Tags
America, bi culture, cross culture, diplomacy, expat, france, life, love, travel, working abroad
For the past few years, I’ve spent almost as much time in France as in the US, and abroad in general as in the US.
My first real job, and apartment, was in France. There are some French things that just feel like home to me, and some customs and values that seem like common sense- even when they go against my own habits, like the French desire to know where their food comes from.
For years, I have felt torn between here and there, between my seemingly American, Anglo-Saxon, Anglophoney self and that of the person I’ve become when I’m in France, when I’m speaking in French, when my inhabitions are lowered by being a foreigner and I have the freedom of being an outsider, though at times constricted when I operate under other social codes and listen to rules that don’t exist for Americans in America. Overall, the experience of living abroad has been freeing- perhaps living well anywhere is freeing- and I feel simultaneously more American and more open/international/European though I haven’t really adopted French attitudes.
In the US, all my feelings of awkwardness as a child and more can come to the surface when people don’t know the movies I like or appreciate the music I sometimes listen to, and having lived abroad can only exarcerbate that. Yet there are times I feel nothing more or less than sheer love and not quite blind but truly fierce devotion to my homeland. Even the moments when what home means and more importantly, where it really is for me,has been called into question.
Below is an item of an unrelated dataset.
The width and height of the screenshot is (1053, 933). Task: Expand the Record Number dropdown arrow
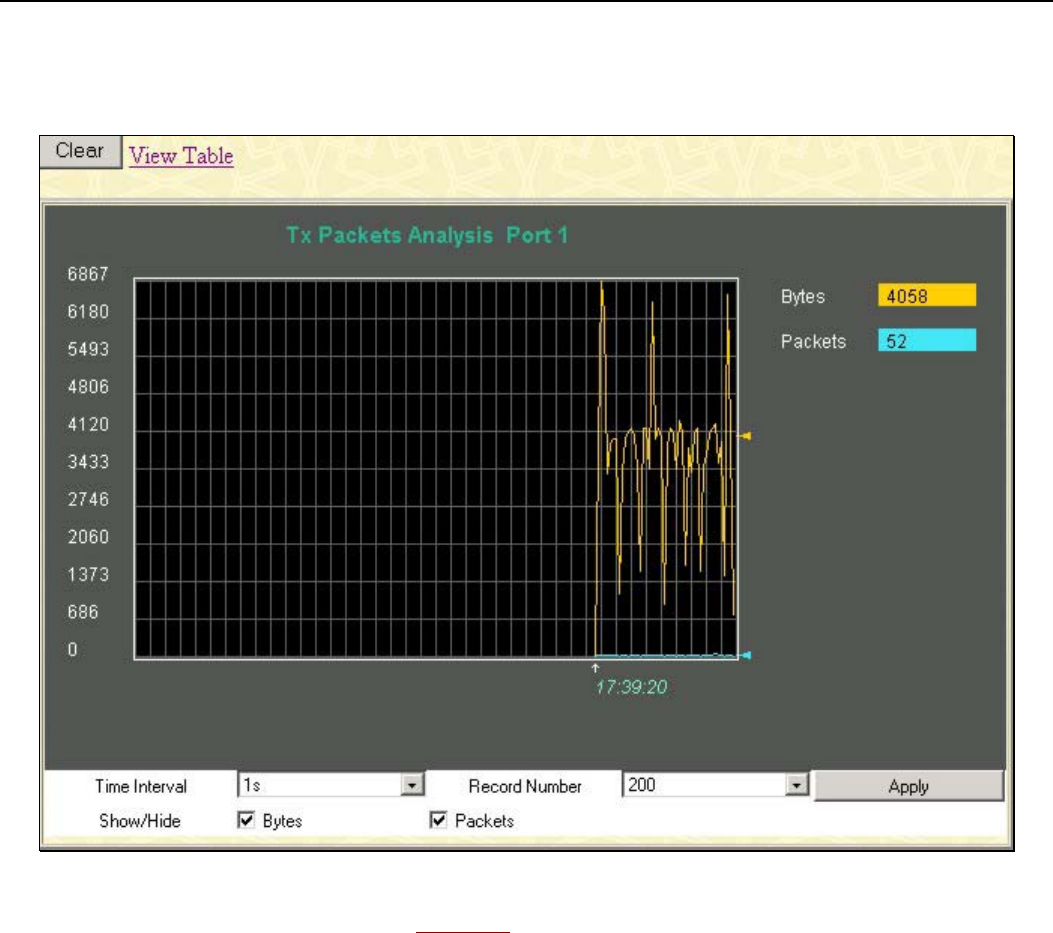point(796,787)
I always felt like I had to choose- America or French- that in order to move forward, I’d have to give something, and somebody, up.
But the truth is that hey complete each other.
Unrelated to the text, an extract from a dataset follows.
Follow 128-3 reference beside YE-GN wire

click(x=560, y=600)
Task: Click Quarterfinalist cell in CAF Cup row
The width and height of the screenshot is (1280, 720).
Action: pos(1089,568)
We are not living in a bipolar world where it’s the US vs the Soviet Union in the final clash of civilizations. We live in a world where more than one thing can be true, but not at the same time.
And more certain that that, you can’t always have two things that seem mutually opposing at the same time, and yet all those categories of here/there, us/them, foreign/home, and America/France just get knocked around a lot like the broken shards of bottles that carried messages which have now been hammered into smooth sea glass.
The moon may seem to be overpowered by the sun, and we may think we can live without it, but who are we to live without the tides. And the stars, invisible during the day, only endear the moon and its night even more to us, not to mention how she changes. And yet the sun is technically what gives us life and brings growth to the world.
For me, America and France, while I can’t quite live in them both at the same time, exactly, are a both/and for me, not usually an either/or. I do fully believe that when the moment comes to return to France I will, no mater how many years it may have been since my last stay or what might have happened. And yet, I believe France is not always going to be my literal home, and there are times I feel pulled to the US. And there are times I admit the reasons for my pull to France, as o the US, are idiotic and childish, bu I have no doub I am right where I need to be, and I will end up wherever I need to be.
So finally, I have an answer to the question the soul has been askning itself for quite some time now, or erhaps it was my mind who prompted my soul.
In all events, I feel better about it now.
With courage, I hvae no doubt I will end up where I need to be, my cup will be filled, and lov eis all I will ever be able ot take back with me.